Mais MedinCell, ce n’est pas que Teva. Nous avons déjà un autre produit en phase 3, qui a le potentiel de révolutionner le traitement de la douleur post-opératoire et dont les résultats sont attendus d’ici la fin de cette année. Ensuite, nous avons tout un portefeuille de produits basés sur la même technologie que UZEDY. Trois d’entre eux entreront en clinique dans les 18 mois à venir. Et nous continuons d’enrichir notre portefeuille avec de nouveaux programmes, certains développés avec d’autres partenaires. Pour des raisons stratégiques, nous ne pouvons pas en dire davantage à ce stade.
BiotechBourse : Vous venez de faire une augmentation de capital de 25 millions d’euros. Dans quel but ?

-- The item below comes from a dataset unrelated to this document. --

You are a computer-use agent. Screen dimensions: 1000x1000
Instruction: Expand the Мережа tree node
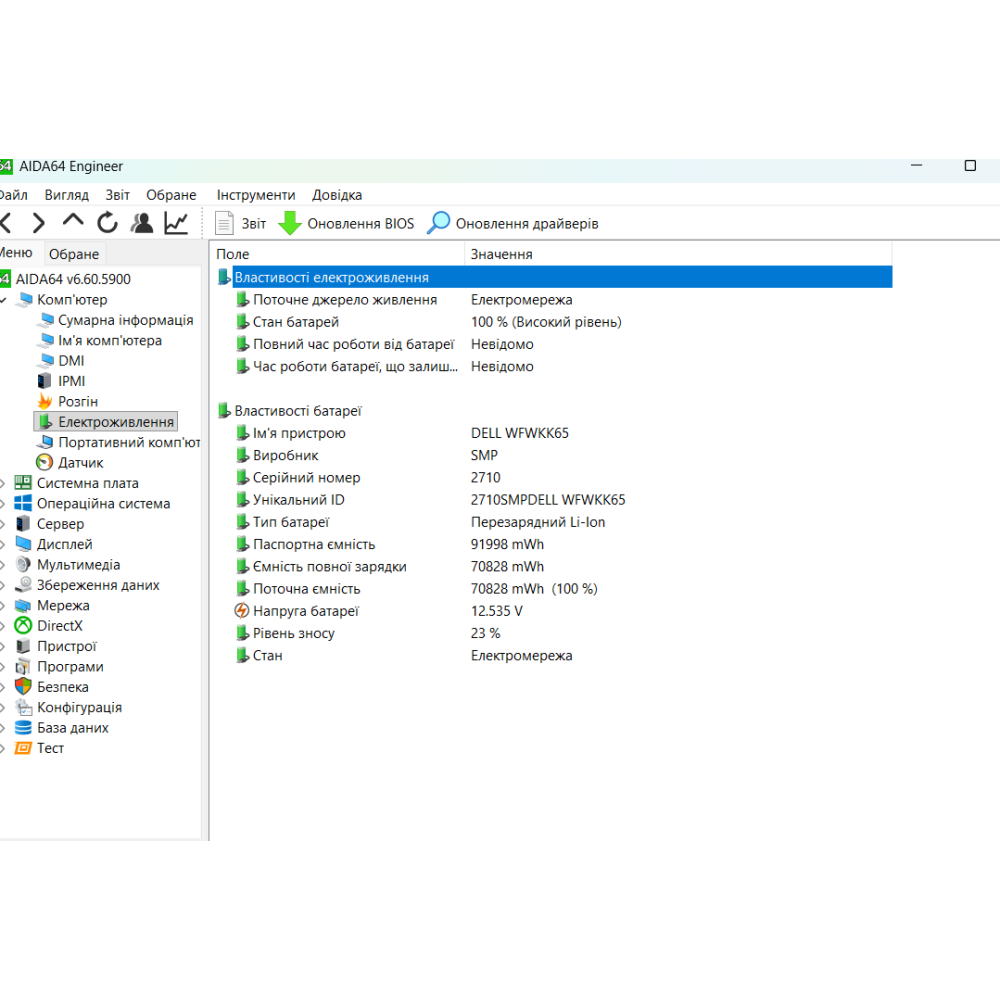click(x=3, y=605)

Jaime Arango (CFO de MedinCell): Les deux années à venir vont être transformantes pour MedinCell. Dans un contexte difficile pour le secteur et incertain de manière plus générale, il était stratégique de mettre l’entreprise à l’abri pour que nous puissions nous concentrer sur l’opérationnel. C’est fait, grâce l’accord de prêt de 40 millions signé avec la BEI à l’automne dernier et à cette augmentation de capital. Nous avons maintenant une visibilité financière assurée jusqu’à minimum fin 2025. A ce moment-là, les revenus de UZEDY et ceux issus de nos autres partenariats pourraient déjà couvrir nos dépenses opérationnelles.